Could you return every line of the records below that contains the word "near"?

---- SOURCE DATA

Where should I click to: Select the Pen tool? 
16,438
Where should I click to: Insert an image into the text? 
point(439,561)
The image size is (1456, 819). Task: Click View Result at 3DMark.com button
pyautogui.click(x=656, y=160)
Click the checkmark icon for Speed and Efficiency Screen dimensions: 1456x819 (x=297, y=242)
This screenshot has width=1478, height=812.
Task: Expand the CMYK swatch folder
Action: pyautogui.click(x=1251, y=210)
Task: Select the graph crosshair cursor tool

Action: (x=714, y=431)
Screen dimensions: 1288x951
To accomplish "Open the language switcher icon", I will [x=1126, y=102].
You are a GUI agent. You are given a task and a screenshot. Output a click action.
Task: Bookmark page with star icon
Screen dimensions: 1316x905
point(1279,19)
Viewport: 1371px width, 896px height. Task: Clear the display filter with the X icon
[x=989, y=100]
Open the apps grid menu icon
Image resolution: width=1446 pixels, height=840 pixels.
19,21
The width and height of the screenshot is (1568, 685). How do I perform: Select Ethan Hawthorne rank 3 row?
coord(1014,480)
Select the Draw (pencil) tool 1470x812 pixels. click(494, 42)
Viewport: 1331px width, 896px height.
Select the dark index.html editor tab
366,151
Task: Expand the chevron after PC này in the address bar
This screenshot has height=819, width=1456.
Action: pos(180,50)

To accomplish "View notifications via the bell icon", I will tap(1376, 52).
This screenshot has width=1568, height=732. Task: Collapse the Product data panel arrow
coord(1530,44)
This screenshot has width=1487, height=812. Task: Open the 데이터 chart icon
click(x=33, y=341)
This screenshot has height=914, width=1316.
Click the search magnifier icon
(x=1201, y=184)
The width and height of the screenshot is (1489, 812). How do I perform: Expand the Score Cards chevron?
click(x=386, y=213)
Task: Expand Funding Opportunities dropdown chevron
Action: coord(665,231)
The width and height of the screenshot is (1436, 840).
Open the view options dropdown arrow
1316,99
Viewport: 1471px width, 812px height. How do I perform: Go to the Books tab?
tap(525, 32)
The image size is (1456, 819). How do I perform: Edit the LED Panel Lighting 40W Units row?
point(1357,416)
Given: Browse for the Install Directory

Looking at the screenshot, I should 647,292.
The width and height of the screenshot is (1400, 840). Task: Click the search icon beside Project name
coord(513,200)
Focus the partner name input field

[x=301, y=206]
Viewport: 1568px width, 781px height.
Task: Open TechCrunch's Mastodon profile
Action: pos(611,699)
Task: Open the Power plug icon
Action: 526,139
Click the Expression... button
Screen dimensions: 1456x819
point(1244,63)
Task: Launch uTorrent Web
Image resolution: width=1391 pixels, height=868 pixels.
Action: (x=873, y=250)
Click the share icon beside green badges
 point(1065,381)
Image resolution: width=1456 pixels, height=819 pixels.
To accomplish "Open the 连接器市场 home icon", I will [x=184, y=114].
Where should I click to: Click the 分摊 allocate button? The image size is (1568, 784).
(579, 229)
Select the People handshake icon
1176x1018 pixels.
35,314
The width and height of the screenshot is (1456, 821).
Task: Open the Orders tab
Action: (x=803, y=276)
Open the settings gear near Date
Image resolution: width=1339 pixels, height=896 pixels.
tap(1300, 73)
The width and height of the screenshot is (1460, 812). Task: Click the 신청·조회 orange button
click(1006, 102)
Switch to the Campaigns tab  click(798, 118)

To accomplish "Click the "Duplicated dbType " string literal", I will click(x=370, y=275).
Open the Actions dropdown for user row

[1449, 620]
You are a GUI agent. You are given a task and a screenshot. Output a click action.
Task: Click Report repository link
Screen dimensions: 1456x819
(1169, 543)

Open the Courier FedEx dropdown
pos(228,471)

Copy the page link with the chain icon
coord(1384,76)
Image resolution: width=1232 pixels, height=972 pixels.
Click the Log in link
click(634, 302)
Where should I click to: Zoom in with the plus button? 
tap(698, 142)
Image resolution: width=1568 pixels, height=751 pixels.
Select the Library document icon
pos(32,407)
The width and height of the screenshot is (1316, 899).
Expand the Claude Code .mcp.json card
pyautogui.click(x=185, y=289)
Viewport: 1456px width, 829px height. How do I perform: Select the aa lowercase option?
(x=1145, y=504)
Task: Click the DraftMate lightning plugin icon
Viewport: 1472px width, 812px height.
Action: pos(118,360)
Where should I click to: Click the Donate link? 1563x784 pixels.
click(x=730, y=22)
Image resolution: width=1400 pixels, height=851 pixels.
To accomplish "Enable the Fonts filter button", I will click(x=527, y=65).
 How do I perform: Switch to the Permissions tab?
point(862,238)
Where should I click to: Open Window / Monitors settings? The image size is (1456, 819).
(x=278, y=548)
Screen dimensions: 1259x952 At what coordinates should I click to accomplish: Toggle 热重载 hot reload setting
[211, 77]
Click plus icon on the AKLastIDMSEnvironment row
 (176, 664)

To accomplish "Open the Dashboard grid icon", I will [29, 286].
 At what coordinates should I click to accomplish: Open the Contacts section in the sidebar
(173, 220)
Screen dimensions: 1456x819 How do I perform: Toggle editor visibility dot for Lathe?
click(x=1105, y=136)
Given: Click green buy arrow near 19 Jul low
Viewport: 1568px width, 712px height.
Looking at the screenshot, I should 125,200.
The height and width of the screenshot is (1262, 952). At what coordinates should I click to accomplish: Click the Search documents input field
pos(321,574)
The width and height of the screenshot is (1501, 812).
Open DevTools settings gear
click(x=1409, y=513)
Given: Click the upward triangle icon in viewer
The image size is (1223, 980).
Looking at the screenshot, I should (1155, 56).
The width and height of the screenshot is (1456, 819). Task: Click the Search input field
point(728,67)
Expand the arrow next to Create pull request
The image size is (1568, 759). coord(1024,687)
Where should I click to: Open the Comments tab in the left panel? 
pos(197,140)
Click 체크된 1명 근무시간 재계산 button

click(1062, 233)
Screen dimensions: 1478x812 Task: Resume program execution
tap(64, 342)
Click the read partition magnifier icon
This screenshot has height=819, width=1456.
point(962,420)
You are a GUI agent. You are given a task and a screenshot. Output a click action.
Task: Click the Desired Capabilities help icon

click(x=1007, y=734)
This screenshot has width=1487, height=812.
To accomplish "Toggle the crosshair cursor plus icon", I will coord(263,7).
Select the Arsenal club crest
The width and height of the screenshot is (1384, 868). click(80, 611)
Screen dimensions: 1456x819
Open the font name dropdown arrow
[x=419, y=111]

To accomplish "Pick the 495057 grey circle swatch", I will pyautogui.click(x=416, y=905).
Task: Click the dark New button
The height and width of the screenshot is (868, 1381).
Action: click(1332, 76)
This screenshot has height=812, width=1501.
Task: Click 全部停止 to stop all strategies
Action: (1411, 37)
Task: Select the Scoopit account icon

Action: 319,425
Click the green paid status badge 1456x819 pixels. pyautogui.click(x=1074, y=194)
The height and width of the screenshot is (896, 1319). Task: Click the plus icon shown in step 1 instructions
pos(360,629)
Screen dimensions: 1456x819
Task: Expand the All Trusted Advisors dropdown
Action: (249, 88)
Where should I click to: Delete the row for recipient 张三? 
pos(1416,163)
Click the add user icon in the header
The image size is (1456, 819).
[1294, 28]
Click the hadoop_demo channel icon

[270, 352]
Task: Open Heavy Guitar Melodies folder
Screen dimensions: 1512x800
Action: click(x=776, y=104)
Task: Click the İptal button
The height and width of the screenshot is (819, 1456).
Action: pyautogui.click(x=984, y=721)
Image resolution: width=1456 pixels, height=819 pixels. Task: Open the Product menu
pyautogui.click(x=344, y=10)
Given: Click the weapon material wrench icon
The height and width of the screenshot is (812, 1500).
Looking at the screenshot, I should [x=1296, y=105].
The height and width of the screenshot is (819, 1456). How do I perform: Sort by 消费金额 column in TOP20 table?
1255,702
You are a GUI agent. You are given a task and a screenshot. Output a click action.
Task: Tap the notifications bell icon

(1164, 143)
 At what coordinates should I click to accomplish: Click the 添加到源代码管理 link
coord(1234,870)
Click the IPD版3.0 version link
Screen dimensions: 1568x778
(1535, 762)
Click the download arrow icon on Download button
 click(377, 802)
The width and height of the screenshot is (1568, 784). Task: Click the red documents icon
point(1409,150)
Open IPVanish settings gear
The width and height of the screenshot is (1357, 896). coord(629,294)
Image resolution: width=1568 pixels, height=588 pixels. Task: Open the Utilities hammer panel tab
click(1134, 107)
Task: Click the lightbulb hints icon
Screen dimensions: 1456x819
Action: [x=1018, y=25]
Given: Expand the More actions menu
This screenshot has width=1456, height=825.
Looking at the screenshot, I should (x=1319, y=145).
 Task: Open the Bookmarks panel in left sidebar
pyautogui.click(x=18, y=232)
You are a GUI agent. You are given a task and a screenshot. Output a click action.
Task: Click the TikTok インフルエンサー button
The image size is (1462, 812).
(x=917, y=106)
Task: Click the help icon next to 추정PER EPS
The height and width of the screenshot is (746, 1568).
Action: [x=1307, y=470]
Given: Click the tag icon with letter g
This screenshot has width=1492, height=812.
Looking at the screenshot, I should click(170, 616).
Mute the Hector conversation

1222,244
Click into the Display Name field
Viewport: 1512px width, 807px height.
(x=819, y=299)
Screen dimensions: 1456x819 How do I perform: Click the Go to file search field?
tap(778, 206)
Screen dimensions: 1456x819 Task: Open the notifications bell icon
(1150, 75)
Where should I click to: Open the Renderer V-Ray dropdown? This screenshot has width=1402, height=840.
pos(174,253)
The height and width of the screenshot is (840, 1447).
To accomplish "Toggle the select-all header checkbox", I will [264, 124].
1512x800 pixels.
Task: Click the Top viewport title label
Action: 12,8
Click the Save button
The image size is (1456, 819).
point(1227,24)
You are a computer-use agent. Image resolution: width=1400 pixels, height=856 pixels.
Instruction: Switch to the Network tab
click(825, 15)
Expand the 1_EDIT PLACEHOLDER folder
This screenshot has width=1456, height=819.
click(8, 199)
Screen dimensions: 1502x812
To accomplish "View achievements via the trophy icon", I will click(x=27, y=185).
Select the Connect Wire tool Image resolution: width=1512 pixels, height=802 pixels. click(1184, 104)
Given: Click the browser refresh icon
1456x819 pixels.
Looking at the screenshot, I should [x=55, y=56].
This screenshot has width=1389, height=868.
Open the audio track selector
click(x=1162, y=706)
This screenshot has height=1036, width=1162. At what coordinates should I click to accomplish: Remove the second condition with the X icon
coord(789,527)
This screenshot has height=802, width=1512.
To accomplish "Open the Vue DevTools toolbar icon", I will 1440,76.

--------

* **ANSWER AREA**:
Open the settings gear near Date
Given: Click green buy arrow near 19 Jul low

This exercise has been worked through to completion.